When a friend gave artist Yakun Chen a discarded circuit board, ideas started popping in her mind. “I was so obsessed with the pattern of it, those little things on the front side and on the back side,” she recalled. “My first thought was to create a city, but I realized it might be a little clichéd just to create a city based on a circuit board, because other people have done that. Then I thought maybe it would be more interesting to have it move rather than be a still image. So I started to create a 3-D animation about it.”
Chen spoke to Pasatiempo from Los Angeles between semesters at the Rhode Island School of Design, where she is an MFA candidate. What she came up with from that little electronic artifact is the piece called Neverend (Land).

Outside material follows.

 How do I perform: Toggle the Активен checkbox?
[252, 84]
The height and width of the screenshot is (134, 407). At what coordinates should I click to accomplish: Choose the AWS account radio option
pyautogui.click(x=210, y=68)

She created the moving piece — holographic-projection animations in two mirrorlike pyramids — using the Cinema 4D software. “I wanted the animation to be in a loop. The city is born from an egg shape; and all of the components fall from the sky, piece by piece, so the city is constructed block by block; and it goes through a couple of transitions, and then it disappears, piece by piece again. I created the above-ground city and the underground city because I think it is interesting to see both. Usually we only see the above-ground city, but there are lots of structures underground.”
The patterns were created based on the pattern on the two sides of a circuit board. One side is overtly dimensional, with its variety of diodes, transistors, capacitors, and other components, while the other side is a flatter array of soldered electrical-pathway structures. “So both cities are floating in the darkness and go through the journey from birth to deconstruction. It feels like a miniature version of our world because all the components self-perpetuate in some way. The reason I didn’t make it bigger is I want people to get closer to it and pay close attention to it and maybe stay for a minute or two and look into this small world that is a small version of the real world.”
Neverend (Land) is displayed at El Museo Cultural de Santa Fe from Friday, June 10, to June 26.